What is a unitary council?

Moving to a ‘unitary council’ means there’ll be just one single council for the whole county. Somerset currently has two tiers of local government:

  • Somerset County Council, which is responsible for services including education, transport, social care, and children’s services; and
  • four district councils (Mendip, Sedgemoor, South Somerset and Somerset West and Taunton), which are responsible for services including environmental and housing services, planning and licensing.

Creating a new council offers a chance to combine their strengths to do more for the people of Somerset and simplify democracy. Since the 1990s many councils have taken this approach and Somerset will be leading the way for more to come.

Why is Somerset moving to a unitary council?

The Leaders of Somerset’s five councils have agreed that change is needed. They put forward and debated options. The Government considered proposals and decided that a single unitary council should be created.

Our council Leaders have committed to working together for a new Somerset Council that:

  • frees up resources to invest in our communities and high-quality services;
  • grows Somerset’s voice nationally, helping to deliver the investment in business and infrastructure that our county deserves; and
  • drives action to tackle climate change.

The original business case for a single unitary authority is available here.

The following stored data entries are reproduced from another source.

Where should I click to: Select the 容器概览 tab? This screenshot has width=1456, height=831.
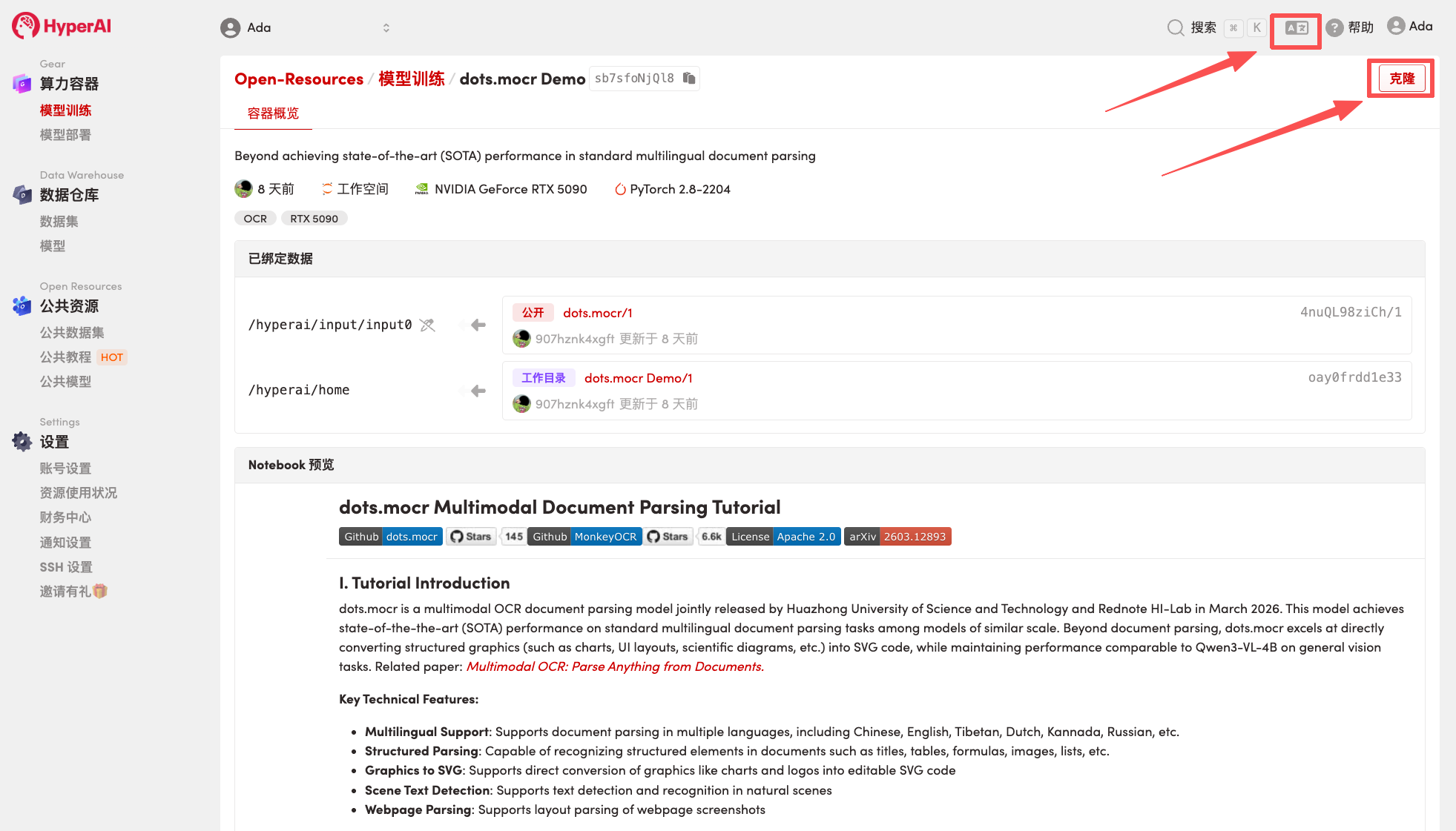(x=273, y=113)
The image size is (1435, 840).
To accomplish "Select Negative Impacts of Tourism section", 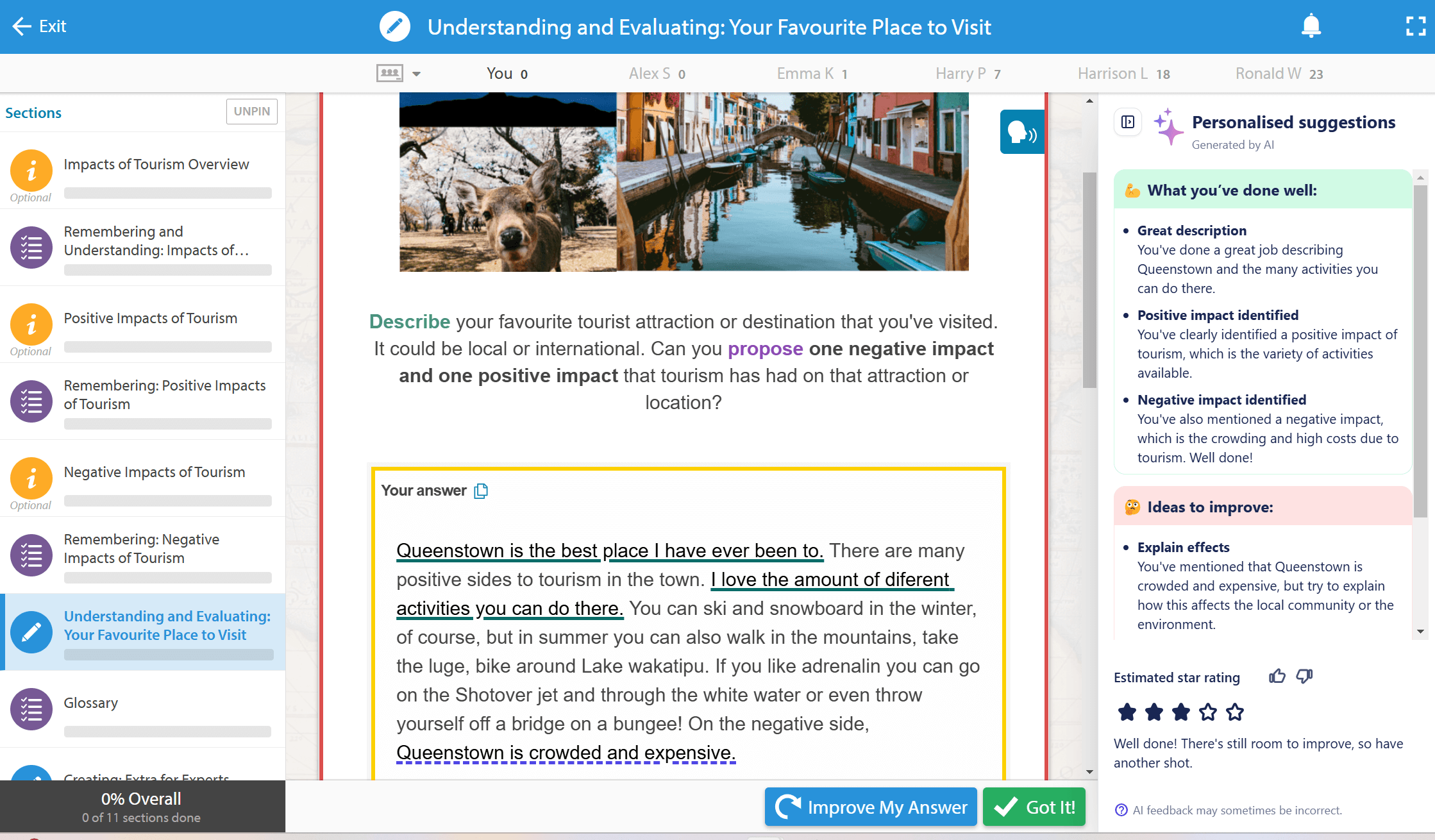I will (154, 473).
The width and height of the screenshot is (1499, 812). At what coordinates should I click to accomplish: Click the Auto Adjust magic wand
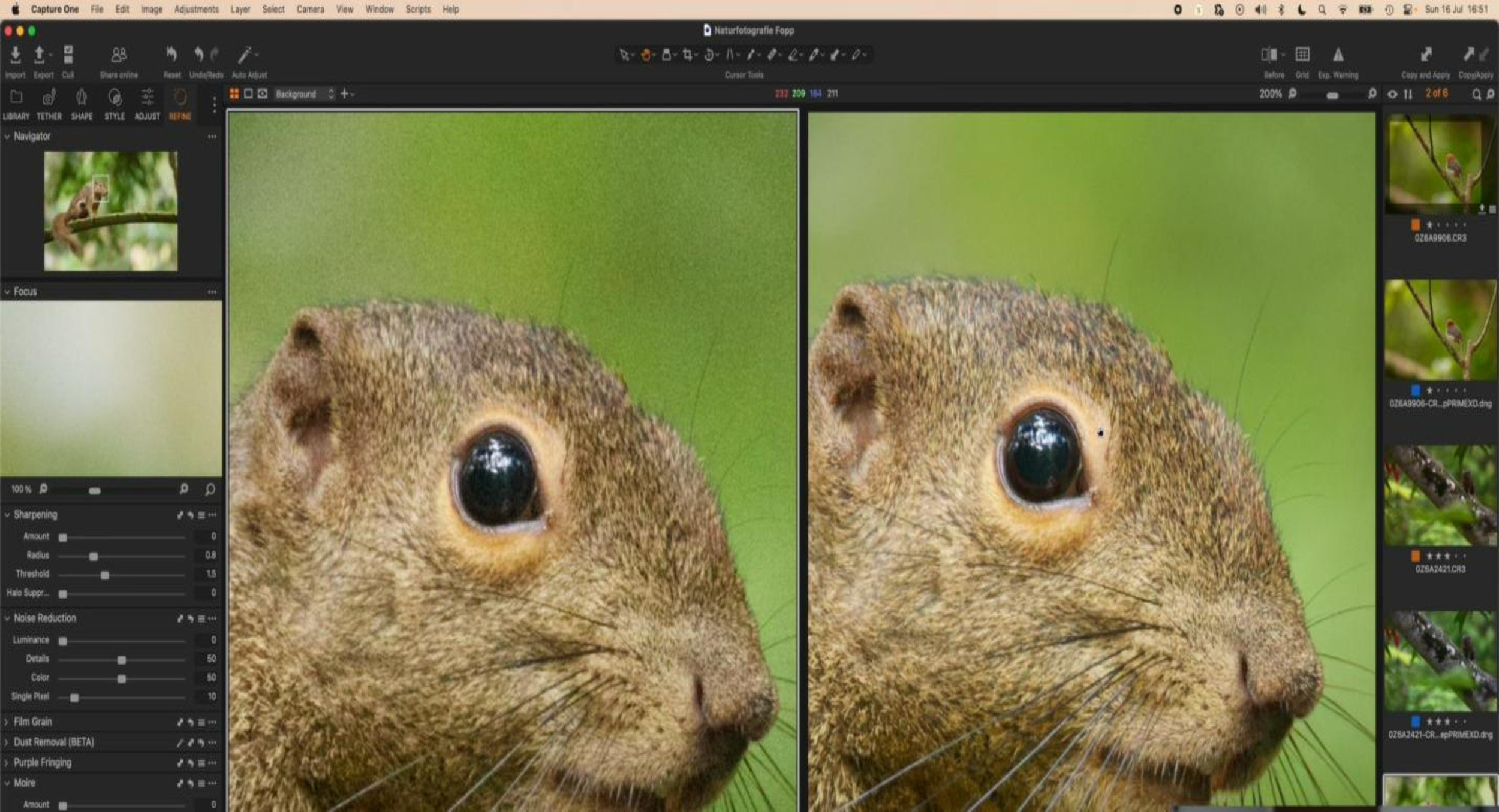pos(245,55)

What will the new council be called?

Somerset Council.

When will the new Somerset Council start delivering services?

The new Somerset Council will be operational on 1 April 2023. That’s often referred to as ‘Vesting Day’.

Where will the new Somerset Council be based?

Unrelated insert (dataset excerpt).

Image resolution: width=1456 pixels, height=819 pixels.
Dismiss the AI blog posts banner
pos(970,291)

The key issue is how we devolve decision making and services to be as local as possible and how we use technology to open-up council services. We want to involve communities, parishes and towns in decisions about services, rather than focus on a central base.

How much money will this free up for high-quality public services?

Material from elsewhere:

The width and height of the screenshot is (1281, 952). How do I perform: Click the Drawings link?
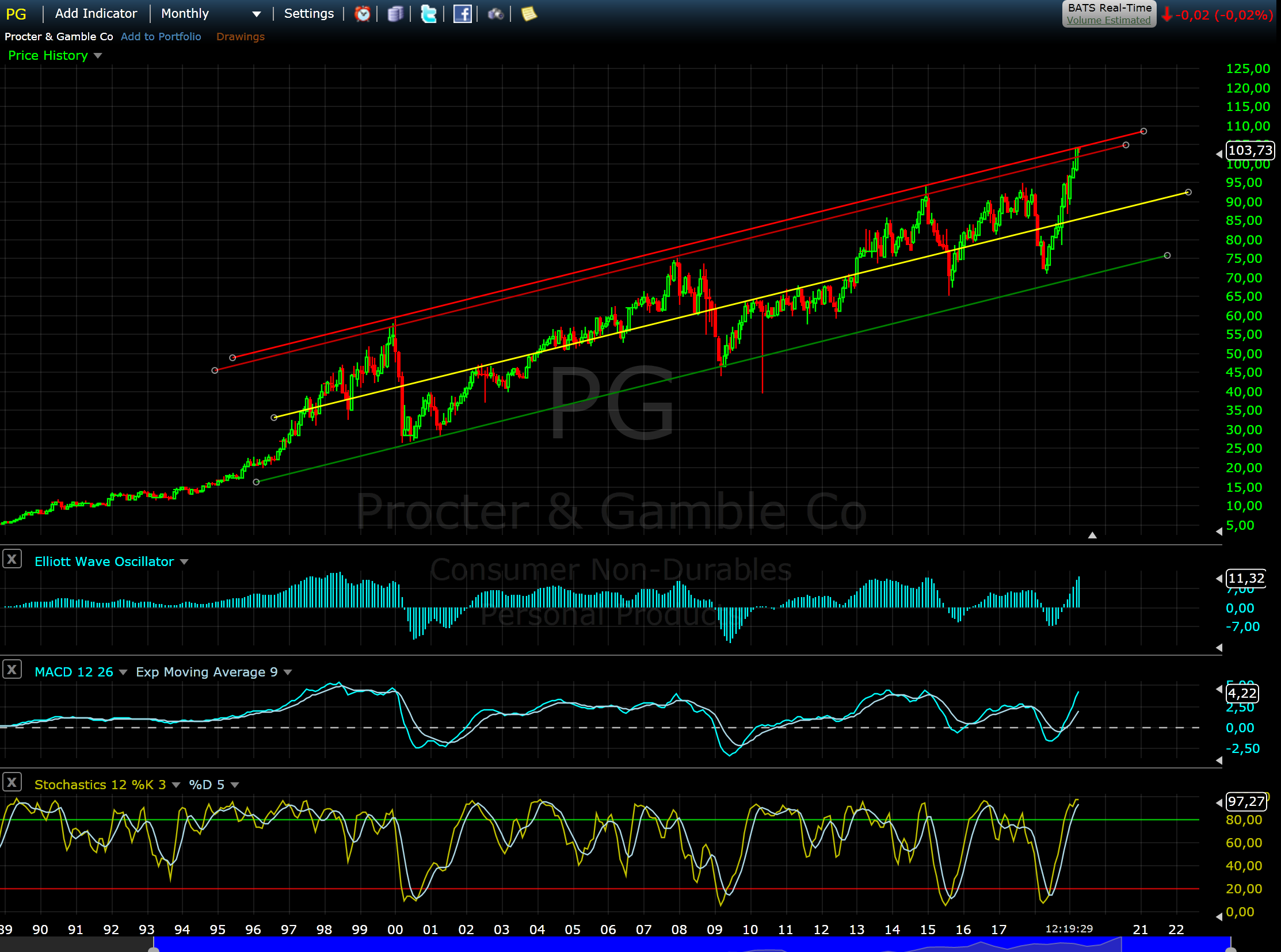(x=241, y=37)
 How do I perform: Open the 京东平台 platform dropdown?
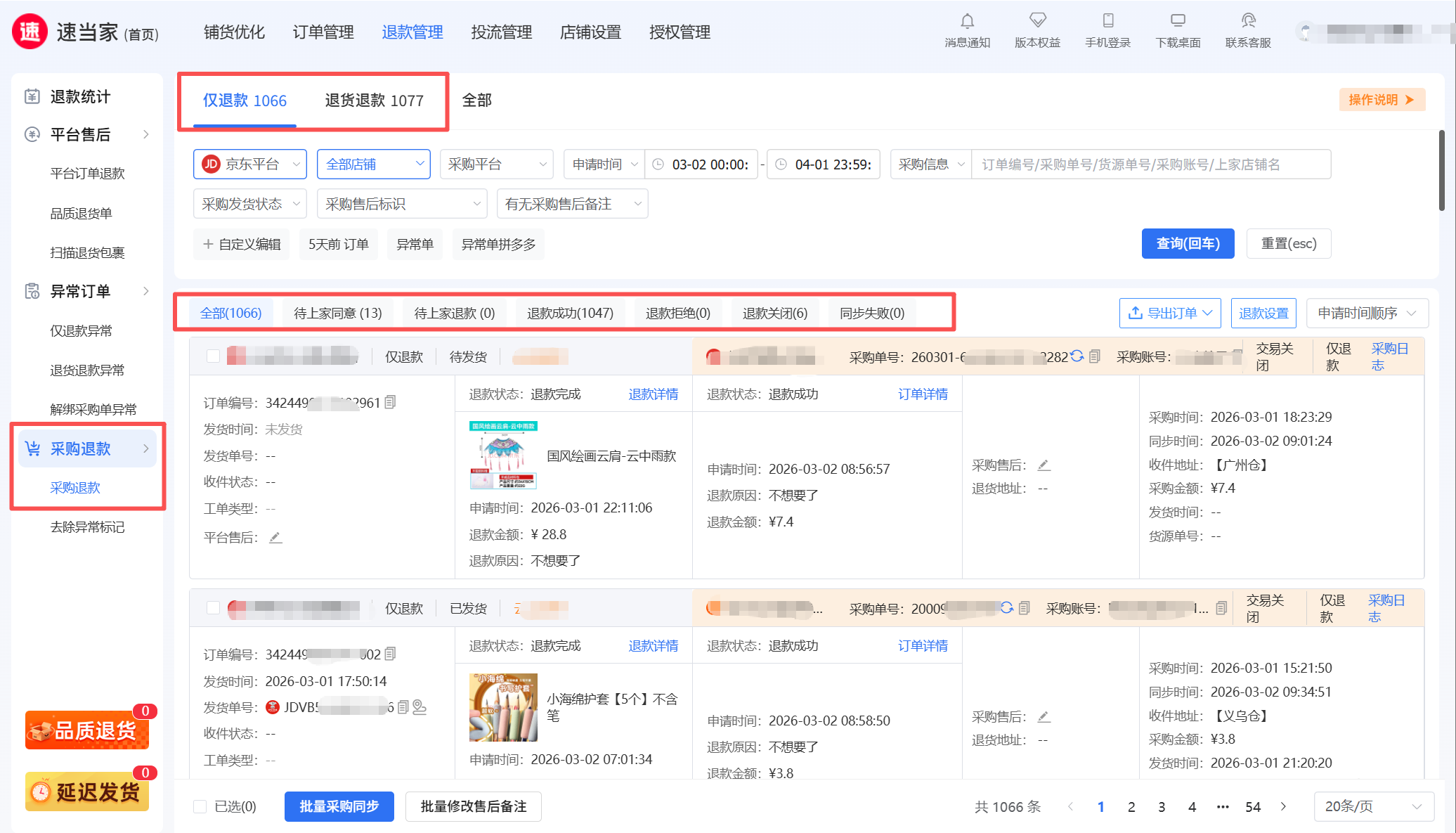point(250,164)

The original Business Case estimated that the new Somerset Council would deliver a range of benefits including freeing-up a projected £18.5million every year after the first two years, from efficiencies and reduced duplication, to be invested in communities and high-quality public services.

How will the transition to a new council happen?

The Local Government Reorganisation (LGR) Programme has been set up to design the new council and manage the transition. The LGR Programme is governed by:

  • The LGR Implementation Board (formerly known as the Joint Committee), comprising the five council Leaders and four Cabinet Members of the County Council. It is responsible for decision-making, overseeing the implementation plan and development of the new council’s constitution and budget.
  • Chief Executive Programme Board, comprising the five councils’ Chief Executives, the lead local authority Monitoring Officer and Finance Director and the LGR Programme Director. It drives the programme forward to deliver the agreed outcomes and benefits and provide assurance to the LGR Joint Committee that the programme is on track.
  • The LGR Advisory Board, comprising eight elected county and district members and representatives from Somerset Association of Local Councils, Somerset Society of Local Council Clerks, health, police, education and voluntary/community sector (Spark Somerset).
  • The LGR Scrutiny Committee, comprising of 16 members from the 5 councils. The committee will act as a critical friend overseeing the implementation plan. Please note, this committee is now stood down until after the May 2022 elections.

County and district staff are working together to manage the transition, building on the strengths of each council.

Note: Councillors elected on 5 May 2022 will assume responsibility for the transition to the new council in collaboration with the four district councils. The unitary council will be established on 1 April 2023.

How can I have my say on the new council?

Already you can participate in meetings of the LGR Joint Committee and LGR Advisory Board – details are updated on our website: www.newsomersetcouncil.org.uk/meetings

You can also email the LGR programme team: info@newsomersetcouncil.org.uk

How will city, town and parish councils be involved in the new council?

Where they want to, city, town and parish councils will be front and centre in local decision making. They will have the opportunity to take on service responsibilities and assets. Assets might include green spaces, buildings, sports facilities, markets, and other local properties. Services might include car parks, extended street cleaning, tourist information, leisure. We’re working closely with the city, towns and parishes and will be arranging further conferences as the programme moves forward.


How can we be sure a bigger council won’t lose touch with local communities?

We know that a big council needs a cast-iron way for local communities to have their say, so it doesn’t lose sight of what’s important to different towns and villages. With 15 to 20 representative and empowered Local Community Networks (LCNs), our new Somerset Council can be better at thinking locally.

What are Local Community Networks (LCNs) and why are they important?

LCNs will give communities power to influence decisions about their local area. They will be an important part of how our new Somerset Council works with formal power as ‘committees of the council’ – making sure that local areas will have an ongoing voice to shape their new council to suit their local needs.

LCNs will include city, town and parish councils, voluntary groups, NHS, schools, police, and other interested parties and residents. They will meet in local areas, in every part of the county. They’ll discuss what is most important for their area and work together, to agree how best to achieve it.

For more information visit https://newsomersetcouncil.org.uk/local-community-networks/

How many LCNs will there be?

When the new council opens, it’s thought that between 15 and 20 will be needed to connect and empower communities across the county.

Where are LCN pilots?

Pilot LCNs are already testing this new approach across Exmoor, in the Frome area, and in the Wincanton, Bruton, and Castle Cary area.